(Records for the task Opens)
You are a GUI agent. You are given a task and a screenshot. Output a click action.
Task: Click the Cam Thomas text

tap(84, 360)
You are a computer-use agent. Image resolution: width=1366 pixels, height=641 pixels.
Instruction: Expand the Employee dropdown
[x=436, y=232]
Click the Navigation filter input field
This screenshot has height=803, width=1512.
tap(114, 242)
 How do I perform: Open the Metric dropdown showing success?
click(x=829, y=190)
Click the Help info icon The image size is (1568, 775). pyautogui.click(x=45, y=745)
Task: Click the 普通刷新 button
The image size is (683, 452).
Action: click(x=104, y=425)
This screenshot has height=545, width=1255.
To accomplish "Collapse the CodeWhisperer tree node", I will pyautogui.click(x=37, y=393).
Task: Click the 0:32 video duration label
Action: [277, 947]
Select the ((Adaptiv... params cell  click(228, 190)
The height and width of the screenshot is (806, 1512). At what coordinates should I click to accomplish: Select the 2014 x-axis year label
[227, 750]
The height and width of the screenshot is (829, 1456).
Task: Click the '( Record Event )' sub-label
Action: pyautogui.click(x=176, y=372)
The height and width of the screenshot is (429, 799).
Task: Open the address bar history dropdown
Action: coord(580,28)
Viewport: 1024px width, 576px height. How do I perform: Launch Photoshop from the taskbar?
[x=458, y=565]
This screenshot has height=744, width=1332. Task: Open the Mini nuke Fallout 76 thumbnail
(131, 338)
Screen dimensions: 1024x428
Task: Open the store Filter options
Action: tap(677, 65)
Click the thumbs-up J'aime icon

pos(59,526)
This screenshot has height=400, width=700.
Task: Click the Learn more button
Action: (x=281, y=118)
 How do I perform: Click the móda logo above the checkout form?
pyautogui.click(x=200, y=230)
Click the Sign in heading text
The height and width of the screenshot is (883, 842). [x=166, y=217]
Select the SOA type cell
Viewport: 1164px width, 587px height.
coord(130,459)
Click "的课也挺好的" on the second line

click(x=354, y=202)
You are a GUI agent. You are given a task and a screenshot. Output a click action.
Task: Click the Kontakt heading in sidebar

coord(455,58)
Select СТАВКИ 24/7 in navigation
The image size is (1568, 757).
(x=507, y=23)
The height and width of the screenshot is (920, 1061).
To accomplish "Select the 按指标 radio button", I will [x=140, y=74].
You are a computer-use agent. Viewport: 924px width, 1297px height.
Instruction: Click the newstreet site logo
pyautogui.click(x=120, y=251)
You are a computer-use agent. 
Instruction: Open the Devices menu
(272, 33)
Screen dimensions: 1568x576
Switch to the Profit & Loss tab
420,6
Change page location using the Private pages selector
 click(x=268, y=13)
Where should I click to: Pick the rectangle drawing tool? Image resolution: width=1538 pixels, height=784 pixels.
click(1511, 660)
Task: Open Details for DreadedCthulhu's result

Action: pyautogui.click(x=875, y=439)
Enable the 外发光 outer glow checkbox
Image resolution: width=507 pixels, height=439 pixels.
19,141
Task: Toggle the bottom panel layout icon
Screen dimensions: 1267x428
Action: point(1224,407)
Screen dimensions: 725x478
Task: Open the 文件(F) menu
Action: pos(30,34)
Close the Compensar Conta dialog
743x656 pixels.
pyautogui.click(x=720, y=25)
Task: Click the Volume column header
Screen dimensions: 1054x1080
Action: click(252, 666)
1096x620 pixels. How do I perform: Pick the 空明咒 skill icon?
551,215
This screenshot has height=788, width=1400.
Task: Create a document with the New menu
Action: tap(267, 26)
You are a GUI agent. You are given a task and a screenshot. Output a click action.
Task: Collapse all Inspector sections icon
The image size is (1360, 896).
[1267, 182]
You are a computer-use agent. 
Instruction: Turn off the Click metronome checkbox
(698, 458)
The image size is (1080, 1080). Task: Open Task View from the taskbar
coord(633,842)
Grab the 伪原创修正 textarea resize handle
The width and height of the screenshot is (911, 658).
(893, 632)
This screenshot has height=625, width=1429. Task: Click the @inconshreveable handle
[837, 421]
(Records for the task Closes)
Output only an exact transcription of the lines above from the one with "Instruction: Expand the Employee dropdown" up to and including the one with "Click the Help".

Finished task.
Instruction: Expand the Employee dropdown
[x=436, y=232]
Click the Navigation filter input field
This screenshot has height=803, width=1512.
tap(114, 242)
 How do I perform: Open the Metric dropdown showing success?
click(x=829, y=190)
Click the Help info icon The image size is (1568, 775). pyautogui.click(x=45, y=745)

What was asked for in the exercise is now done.